Ace Double Reviews, 113: Android Avenger, by Ted White/The Altar On Asconel, by John Brunner

Ace Double Reviews, 113: Android Avenger, by Ted White/The Altar On Asconel, by John Brunner (#M-123, 1965, 45 cents)

a review by Rich Horton

The occasion for this Ace Double review is Ted White's 81st birthday today, February 4, 2019. Ted White is a true SMOF. He published a fanzine beginning at age 15. He won the Best Fan Writer Hugo in 1968. He was co-Chair of the 1967 Worldcon, and his fannish credits could likely go on for pages.

He is probably best known to the casual SF fan (at least, fan of my age) as an editor -- an assistant at F&SF from 1963 to 1968, then for the next decade editor of Amazing and Fantastic, where he affected an improvement from the depths of the years right after Sol Cohen took over the magazines, to something at times approaching the Cele Goldsmith Lalli levels. (These were the years -- 1974-1978 at least -- that I subscribed to those magazines, and I appreciated Ted's rather pugnacious approach to them.) He then became an editor at the American magazine Heavy Metal (based on the French graphic magazine Metal Hurlant.)He was also a disk jockey for a time, and he is an accomplished musician.

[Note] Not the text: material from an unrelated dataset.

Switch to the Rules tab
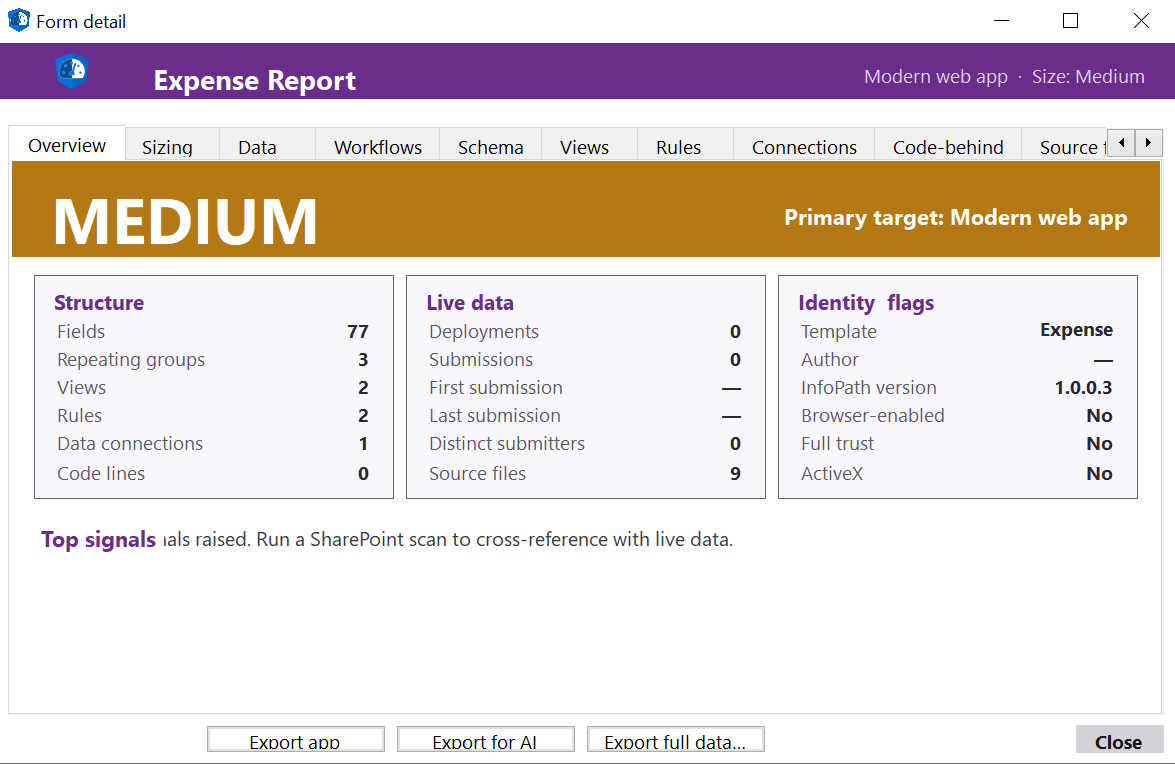This screenshot has width=1175, height=764. coord(678,146)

(Covers by Ed Valigursky and Gray Morrow)
And he is an SF writer, producing more than a dozen novels and a couple of dozen short stories (the most recent in 2017, so he's still at it.) One collaborative story got a Nebula nomination, but I'll confess that I've not really been overly impressed with the occasional story I've seen. But I hadn't read a novel, and I ran across this Ace Double, with Android Avenger, so I figured it was worth a try. (I admit I really bought the book for the Brunner novel.)

So, what is Android Avenger about? Well, it's about 40,000 words or a bit more! Sorry ... It's set in New York in the relatively near future of 2017 -- oh, wait a minute, that's the past now! Life is calm in this near future, apparently, mostly because anyone who shows unruly attitudes -- Deviants, that is -- is detected by automatic scanners, and executed. The narrator, Bob Tanner, is serving his periodic (every couple of years) duty as Executioner -- a thousand people gather in an arena, and press a button, one of which randomly activated the electric charge to kill the Deviant. This time, however, Bob is oddly affected by the execution, and he ends up going into sort of a fugue, which causes him to be picked up and scanned. The scanner finds nothing, but an X-ray determines that his bones are metal. Surely this will brand him a Deviant, so he escapes, using violence, which is certainly Deviant.

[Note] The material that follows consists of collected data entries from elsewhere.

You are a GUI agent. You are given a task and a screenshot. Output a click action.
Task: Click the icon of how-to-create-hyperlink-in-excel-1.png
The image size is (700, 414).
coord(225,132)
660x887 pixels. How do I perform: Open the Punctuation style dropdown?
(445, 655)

Soon he encounters a beautiful redhead, who warns him to be careful. Then he's attempting to return home -- but his home is too dangerous. And suddenly he finds himself gripped by a compulsion he can't control -- and he runs without volition (and at implausible speed) to a building wherein he finds and kills a man. Before long he's confronted by the sister of the dead man (another beautiful redhead!), and he learns that the original redhead is named, oddly enough, Hoyden. And then he is possessed by the mysterious force again and kills the sister.

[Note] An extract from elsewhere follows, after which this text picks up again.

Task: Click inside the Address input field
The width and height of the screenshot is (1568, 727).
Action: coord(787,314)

By now you can see who the android avenger of the title is, though not why he's "avenging". The story continues at some pace, through some sudden changes of tone and scenery. He meets up again with Hoyden. They have sex. They fight. Then he runs away to another borough, takes on a new identity, and starts to live with the poor people there, who are outside the controlled system of the main part of New York. And things get stranger, and Bob, trying to understand his nature and purpose, finally comes to a confrontation with the being behind his problems ... Plus he gets his reunion with the lovely Hoyden.

It's all a bit -- maybe a lot -- silly, and disjointed. There are occasional nice bits of speculation, as for example about the moving roads in future (past, now) Manhattan. There's a certain ambition behind some of it, lost in the end by the need for action and by the hard to take ending. So -- not a particularly memorable book. There was a sequel, called Spawn of the Death Machine -- I almost wonder if White wrote it just so he could use that gloriously pulpish title.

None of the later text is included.